### Instructions to follow
If a line in the records below contains the word "Close", return that line.

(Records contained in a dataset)
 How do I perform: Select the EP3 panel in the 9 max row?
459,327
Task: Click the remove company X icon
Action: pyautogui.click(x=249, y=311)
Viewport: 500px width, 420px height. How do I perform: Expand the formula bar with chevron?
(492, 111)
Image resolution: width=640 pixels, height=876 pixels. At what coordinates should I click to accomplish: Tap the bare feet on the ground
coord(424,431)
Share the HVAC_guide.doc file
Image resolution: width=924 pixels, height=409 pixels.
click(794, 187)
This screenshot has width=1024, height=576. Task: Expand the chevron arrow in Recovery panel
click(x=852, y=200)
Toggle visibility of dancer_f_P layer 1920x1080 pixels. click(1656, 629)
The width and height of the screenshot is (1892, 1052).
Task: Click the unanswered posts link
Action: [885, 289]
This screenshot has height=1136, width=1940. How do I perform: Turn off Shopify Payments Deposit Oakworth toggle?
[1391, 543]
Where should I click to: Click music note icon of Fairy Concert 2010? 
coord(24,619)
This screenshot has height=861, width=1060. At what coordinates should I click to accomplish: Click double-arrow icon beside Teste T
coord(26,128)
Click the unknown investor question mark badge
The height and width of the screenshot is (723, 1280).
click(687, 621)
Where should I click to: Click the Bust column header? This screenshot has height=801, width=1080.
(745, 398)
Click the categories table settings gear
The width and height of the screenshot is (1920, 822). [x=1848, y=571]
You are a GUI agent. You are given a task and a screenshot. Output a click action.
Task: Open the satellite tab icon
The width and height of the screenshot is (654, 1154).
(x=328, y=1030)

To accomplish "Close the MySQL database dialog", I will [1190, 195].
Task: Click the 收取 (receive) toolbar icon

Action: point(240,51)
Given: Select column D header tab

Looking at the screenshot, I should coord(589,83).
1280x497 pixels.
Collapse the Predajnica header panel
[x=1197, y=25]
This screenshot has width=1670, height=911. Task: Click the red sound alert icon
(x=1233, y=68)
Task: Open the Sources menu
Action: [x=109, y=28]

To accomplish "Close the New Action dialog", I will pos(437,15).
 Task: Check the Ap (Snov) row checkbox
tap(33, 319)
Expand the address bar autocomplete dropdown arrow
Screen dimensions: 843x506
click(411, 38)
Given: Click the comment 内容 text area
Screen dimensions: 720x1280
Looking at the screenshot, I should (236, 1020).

### Exercise output
To accomplish "Close the MySQL database dialog", I will [1190, 195].
To accomplish "Close the New Action dialog", I will pos(437,15).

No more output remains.